For a production set in a small black-box theatre, Wellesley Repertory Theatre’s production of “Terra Nova” is oddly majestic. The minimalist set is in front of a backdrop of breathtaking Antarctic landscapes arranged by projection designer and videographer Jonathan Carr, splendor certainly lent an air of majesty to the production. However, what really brought “Terra Nova” to the edge of the sublime was the cast’s ability to portray deep emotional lows.

“Terra Nova” tells the story of an infamous 1912 expedition to the South Pole, consisting of a five-man band of British naval officers led by Captain Robert Scott (Sarah Lord ’20). The expedition successfully reached the South Pole on foot, but all five officers died on the trek home.

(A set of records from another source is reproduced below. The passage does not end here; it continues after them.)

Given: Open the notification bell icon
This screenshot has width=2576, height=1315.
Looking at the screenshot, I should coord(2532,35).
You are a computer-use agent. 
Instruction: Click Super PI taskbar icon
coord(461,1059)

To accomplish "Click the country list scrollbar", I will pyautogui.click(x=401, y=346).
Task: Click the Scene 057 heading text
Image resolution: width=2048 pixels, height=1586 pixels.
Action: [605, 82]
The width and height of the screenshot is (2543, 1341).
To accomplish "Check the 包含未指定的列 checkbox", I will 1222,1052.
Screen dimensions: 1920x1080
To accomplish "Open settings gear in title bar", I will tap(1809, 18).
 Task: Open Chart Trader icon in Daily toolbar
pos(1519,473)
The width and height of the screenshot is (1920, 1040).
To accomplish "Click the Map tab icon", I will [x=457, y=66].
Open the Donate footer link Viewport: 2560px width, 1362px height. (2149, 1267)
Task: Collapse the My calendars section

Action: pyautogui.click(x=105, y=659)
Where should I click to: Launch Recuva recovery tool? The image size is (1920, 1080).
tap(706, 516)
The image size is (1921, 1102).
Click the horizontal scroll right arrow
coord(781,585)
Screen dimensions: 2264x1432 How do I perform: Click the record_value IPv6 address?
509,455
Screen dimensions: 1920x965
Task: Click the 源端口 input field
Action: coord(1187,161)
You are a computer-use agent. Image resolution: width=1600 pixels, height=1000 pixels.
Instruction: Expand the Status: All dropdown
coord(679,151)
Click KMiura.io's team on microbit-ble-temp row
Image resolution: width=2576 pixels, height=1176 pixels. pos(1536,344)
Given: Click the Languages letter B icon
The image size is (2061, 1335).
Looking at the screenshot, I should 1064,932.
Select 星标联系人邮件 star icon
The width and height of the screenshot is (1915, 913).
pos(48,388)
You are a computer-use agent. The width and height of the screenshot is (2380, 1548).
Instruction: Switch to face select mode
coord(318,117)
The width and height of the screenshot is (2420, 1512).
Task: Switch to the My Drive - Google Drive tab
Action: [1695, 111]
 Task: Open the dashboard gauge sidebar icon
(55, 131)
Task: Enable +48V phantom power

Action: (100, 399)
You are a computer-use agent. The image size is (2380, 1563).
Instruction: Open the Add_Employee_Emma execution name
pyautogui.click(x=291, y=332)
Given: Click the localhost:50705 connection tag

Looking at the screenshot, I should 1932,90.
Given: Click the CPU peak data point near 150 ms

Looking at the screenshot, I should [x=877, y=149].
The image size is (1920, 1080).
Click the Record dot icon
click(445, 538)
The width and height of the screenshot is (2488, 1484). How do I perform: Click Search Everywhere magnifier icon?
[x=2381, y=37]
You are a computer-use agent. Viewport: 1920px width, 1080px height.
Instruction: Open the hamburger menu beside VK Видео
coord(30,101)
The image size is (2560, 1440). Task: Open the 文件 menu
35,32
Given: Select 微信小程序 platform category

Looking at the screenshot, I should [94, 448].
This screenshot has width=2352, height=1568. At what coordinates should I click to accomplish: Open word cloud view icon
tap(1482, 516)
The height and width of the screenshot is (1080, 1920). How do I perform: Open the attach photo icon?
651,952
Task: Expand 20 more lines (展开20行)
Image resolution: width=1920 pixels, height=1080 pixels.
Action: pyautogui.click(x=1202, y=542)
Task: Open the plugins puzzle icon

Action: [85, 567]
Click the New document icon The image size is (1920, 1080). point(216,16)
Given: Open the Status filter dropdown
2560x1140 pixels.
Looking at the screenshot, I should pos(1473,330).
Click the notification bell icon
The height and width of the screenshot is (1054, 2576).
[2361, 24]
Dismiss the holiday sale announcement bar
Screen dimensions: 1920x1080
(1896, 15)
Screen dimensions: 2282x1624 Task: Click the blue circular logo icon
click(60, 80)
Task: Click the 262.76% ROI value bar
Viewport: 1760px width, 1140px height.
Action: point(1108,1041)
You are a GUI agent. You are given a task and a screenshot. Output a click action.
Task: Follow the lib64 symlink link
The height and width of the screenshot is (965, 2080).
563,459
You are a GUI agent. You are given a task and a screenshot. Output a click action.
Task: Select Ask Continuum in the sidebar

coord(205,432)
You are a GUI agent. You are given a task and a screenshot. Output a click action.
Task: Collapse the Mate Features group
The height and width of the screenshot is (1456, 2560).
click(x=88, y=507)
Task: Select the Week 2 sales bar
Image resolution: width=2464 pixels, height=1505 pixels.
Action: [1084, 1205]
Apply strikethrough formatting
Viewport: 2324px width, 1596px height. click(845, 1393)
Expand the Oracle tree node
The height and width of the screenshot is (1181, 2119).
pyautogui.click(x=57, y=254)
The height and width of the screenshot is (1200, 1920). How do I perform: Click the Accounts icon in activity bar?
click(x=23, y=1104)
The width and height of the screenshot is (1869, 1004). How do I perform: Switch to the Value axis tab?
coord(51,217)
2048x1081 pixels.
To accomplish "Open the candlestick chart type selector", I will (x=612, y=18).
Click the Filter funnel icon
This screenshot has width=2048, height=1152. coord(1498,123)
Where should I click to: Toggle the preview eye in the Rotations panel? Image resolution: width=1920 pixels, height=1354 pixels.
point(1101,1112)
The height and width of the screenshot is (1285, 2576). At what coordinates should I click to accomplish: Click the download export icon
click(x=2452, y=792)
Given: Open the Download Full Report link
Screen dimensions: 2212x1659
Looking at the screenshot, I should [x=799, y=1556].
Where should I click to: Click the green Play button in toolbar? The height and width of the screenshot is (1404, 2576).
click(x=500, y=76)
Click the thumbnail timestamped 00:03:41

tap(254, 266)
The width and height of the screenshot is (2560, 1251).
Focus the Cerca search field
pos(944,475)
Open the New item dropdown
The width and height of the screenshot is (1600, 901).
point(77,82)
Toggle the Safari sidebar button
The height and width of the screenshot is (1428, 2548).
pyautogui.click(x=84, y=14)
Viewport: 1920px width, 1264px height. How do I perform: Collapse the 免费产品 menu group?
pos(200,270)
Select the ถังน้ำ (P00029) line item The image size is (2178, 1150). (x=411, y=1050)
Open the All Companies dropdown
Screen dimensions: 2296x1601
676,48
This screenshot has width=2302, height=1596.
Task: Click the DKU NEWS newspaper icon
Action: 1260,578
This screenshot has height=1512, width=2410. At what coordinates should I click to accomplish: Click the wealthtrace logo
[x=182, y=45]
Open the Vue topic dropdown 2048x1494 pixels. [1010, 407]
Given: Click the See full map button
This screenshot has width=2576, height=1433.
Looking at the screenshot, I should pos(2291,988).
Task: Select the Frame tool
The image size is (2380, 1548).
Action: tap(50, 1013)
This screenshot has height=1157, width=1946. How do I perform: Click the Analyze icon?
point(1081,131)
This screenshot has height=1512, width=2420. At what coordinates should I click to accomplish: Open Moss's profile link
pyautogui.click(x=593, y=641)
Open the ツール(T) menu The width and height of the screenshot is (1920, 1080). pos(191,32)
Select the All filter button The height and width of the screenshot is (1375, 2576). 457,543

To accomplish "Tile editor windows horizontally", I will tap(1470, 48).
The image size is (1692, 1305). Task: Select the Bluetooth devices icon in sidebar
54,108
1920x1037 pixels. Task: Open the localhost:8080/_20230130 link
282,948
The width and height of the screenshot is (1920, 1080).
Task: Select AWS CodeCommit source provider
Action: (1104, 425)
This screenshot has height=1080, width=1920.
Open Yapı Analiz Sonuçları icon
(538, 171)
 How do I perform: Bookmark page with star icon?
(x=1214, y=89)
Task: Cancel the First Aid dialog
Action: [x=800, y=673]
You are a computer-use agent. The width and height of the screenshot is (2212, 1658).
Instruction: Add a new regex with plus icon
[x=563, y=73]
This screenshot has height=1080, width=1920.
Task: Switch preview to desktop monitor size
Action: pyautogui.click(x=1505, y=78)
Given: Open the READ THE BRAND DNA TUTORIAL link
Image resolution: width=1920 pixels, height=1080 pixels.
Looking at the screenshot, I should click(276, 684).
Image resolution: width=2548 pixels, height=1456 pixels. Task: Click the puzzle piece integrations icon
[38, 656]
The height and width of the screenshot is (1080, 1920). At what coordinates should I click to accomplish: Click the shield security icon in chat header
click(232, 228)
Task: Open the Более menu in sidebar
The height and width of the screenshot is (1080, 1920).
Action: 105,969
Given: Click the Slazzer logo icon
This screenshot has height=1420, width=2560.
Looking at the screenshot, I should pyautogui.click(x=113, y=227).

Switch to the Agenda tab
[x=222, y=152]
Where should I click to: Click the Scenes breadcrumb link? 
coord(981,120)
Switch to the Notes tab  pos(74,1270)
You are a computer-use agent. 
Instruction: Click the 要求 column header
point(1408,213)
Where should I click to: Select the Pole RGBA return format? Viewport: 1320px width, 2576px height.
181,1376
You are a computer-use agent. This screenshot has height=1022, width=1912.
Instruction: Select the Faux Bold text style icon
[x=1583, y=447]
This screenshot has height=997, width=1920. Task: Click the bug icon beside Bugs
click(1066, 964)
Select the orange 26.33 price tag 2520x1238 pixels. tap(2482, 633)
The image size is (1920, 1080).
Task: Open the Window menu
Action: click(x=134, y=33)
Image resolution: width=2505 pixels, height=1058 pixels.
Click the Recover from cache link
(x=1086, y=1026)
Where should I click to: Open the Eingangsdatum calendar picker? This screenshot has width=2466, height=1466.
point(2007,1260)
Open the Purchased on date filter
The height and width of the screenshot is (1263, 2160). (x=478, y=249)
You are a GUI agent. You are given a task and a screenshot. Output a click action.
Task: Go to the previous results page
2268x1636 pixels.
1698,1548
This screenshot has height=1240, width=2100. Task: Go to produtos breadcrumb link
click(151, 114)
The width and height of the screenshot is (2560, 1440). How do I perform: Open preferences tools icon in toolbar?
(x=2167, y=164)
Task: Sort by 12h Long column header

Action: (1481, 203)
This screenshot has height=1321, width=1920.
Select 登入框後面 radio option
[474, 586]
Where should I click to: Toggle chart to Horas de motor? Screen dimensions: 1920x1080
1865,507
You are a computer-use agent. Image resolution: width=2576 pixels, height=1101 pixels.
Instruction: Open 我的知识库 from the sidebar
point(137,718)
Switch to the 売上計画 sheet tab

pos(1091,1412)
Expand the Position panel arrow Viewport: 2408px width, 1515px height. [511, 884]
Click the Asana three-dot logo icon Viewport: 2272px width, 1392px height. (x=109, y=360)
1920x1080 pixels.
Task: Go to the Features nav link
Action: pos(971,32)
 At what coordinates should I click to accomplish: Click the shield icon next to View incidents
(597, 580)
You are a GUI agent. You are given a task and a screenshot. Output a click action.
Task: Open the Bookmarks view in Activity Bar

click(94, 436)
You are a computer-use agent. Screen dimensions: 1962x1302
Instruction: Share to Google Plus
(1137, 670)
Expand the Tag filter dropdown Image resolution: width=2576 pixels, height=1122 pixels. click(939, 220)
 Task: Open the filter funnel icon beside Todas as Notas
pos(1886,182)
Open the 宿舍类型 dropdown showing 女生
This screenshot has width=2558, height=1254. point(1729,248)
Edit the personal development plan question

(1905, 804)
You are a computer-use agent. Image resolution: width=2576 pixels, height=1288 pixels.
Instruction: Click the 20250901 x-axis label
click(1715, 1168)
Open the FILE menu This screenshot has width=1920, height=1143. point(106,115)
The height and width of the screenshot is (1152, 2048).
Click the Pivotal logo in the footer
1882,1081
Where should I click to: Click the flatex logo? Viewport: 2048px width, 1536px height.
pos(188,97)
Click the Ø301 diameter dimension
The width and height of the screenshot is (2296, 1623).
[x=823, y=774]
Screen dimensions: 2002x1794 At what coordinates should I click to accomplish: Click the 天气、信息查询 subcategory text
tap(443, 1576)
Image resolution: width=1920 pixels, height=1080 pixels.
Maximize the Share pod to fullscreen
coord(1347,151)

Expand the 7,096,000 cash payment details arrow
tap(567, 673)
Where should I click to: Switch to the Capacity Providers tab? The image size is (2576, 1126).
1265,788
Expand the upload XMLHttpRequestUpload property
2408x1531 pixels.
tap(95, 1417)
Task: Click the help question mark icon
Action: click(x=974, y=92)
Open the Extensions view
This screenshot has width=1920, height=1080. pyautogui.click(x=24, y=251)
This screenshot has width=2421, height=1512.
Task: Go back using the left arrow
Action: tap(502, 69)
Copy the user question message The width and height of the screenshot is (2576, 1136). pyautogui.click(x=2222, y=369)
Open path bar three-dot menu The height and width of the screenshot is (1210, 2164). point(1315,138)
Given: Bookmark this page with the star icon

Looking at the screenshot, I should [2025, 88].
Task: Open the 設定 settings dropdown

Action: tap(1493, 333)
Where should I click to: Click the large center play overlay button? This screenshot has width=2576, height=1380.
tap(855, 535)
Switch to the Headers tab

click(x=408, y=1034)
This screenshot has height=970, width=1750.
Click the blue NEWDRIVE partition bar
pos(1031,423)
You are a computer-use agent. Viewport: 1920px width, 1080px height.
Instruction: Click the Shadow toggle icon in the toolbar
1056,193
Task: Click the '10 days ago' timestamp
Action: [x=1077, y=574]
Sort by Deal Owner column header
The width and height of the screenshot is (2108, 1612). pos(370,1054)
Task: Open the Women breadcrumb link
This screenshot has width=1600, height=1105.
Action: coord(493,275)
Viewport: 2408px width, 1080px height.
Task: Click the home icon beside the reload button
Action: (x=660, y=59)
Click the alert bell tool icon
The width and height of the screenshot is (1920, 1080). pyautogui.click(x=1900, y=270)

The production decided to have all the characters use regionally-accurate accents, a decision that I couldn’t totally agree with; some of the performers seemed to struggle to find their voices, especially early in the show, slipping in and out of accents or between different ones. They quickly found their footing, but it was still noticeable enough that I feel the show would have been better if accents weren’t mandated for every single performer.

It felt like an unnecessary distraction; while the characters may have been British and Scottish, the story is universal. During the second act, the crew lament their situation again and again, losing hope and crew members; they feel like they’re trekking towards certain death, but still resolve to press onwards. The message was not lost on the students in the audience.

Nor was it lost on the performers. Lord in particular loses herself in the character of Scott, portraying everything he goes through, from trying to fight Antarctica’s inexplicably strong pull on him at home, to his attempts to project a sense of calm to his crew, to the guilt and responsibility he feels when his men start to die. When he falls to his knees and begins to weep during the show’s emotional climax, you’re there for a moment with him, freezing to death in Antarctica. The room gets colder, and louder.

Backing Lord up is the expedition’s crew, consisting of Lawrence Oates (Maia Zelkind ’20), Edward Wilson (Adeline du Crest ’19), Henry “Birdie” Bowers (show-stealing Chloe Nosan ’20, with a Scottish burr and good comedic timing), and Edward Evans (Megan Ruppel ’20). The group has wonderful chemistry together, transitioning smoothly and gradually from the cheery banter of a group of backpackers to the horror and sadness of a group of people realizing that all is lost. They fight, joke and despair together expressively and effectively.

Unfortunately, the chemistry between the crew is not present between Scott and his wife, Kathleen (Chiara Kay Seoh ’19). Part of this is due to the minimalism of the set; while the crew’s scenes are at least grounded by the sled they pull and the tent they set up and dismantle, the scenes between Scott and Kathleen are pushed onto a simple black bench on the corner of the stage, with no other props to represent their home. They stand and sit stiffly in and around the bench, and seem almost flat when they talk to each other. Perhaps the bench and the corner are meant to represent the way Scott’s relationship with his wife is pushed to the side in favor of  his dreams of exploration.

Seoh’s Kathleen is best when she speaks not with Scott, but in diary entries that echo the misfortunes faced by the crew and contrast them with her domestic life and her anxieties about her husband. By the end of the play, when she poignantly describes the grief she feels for Scott, we finally feel a deep emotional connection between them, and her final speech resonates. If only it had been present in their interactions onstage.

Despite its flaws, Wellesley’s “Terra Nova” was for the most part a well-executed production. By the end, I wasn’t sure if I wanted to bury myself in Antarctic snow or keep pressing desperately towards my destination, but I could see why one would choose either.